"Look at O'Grady. There he is, much worse off than I am, as he has no one to make any particular fuss about him. He is getting on capitally and, indeed, stumped about the deck so much, coming home, that the captain begged him to have a pad of leather put on to the bottom of his leg, to save the decks. O'Grady is a philosopher, and I shall try to follow his example."

"Why should one bother oneself, Miss O'Connor, when bothering won't help? When the war is over, I shall buy Tim Doolan, my soldier servant, out. He is a vile, drunken villain; but I understand him, and he understands me, and he blubbered so, when he carried me off the field, that I had to promise him that, if a French bullet did not carry him off, I would send for him when the war was over.

"'You know you can't do without me, yer honour,' the scoundrel said.

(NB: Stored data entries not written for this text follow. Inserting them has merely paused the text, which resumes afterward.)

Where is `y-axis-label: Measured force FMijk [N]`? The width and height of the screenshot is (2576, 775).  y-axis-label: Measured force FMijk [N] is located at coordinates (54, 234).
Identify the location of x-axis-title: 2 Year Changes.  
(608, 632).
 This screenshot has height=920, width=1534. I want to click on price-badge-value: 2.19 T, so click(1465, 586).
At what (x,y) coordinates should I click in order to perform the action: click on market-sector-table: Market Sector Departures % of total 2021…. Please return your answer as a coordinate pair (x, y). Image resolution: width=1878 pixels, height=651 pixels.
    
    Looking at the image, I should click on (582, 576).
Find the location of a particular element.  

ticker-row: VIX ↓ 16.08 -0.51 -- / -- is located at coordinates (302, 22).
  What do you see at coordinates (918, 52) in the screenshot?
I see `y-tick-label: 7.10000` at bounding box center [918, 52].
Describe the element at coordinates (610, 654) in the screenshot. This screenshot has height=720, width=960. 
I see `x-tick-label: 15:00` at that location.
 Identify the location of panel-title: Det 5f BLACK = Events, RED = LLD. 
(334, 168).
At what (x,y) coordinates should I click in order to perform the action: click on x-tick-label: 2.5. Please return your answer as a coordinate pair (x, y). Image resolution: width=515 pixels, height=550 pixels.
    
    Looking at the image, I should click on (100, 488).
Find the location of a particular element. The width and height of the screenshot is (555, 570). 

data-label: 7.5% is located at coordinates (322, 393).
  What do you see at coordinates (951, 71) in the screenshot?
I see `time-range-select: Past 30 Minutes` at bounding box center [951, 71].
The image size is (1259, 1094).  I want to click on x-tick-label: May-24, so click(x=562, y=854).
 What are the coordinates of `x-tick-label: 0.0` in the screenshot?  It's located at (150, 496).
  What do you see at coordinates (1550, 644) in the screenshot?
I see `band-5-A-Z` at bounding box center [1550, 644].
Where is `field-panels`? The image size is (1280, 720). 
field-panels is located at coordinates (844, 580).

"'I can do better without you than with you, Tim,' says I. 'Ye are always getting me into trouble, with your drunken ways. Ye would have been flogged a dozen times, if I hadn't screened you. Take up your musket and join your regiment. You rascal, you are smelling of drink now, and divil a drop, except water, is there in me flask.'

"'I did it for your own good,' says he. 'Ye know that spirits always heats your blood, and water would be the best for you, when the fighting began; so I just sacrificed meself.

"'For,' says I to meself, 'if ye get fighting a little wild, Tim, it don't matter a bit; but the captain will have to keep cool, so it is best that you should drink up the spirits, and fill the flask up with water to quench his thirst.'"

"'Be off, ye black villain,' I said, 'or I will strike you.'

"'You will never be able to do without me, Captain,' says he, picking up his musket; and with that he trudged away and, for aught I know, he never came out of the battle alive."

The others laughed.

"They were always quarrelling, Mary," Terence said. "But I agree with Tim that his master will find it very hard to do without him, especially about one o'clock in the morning."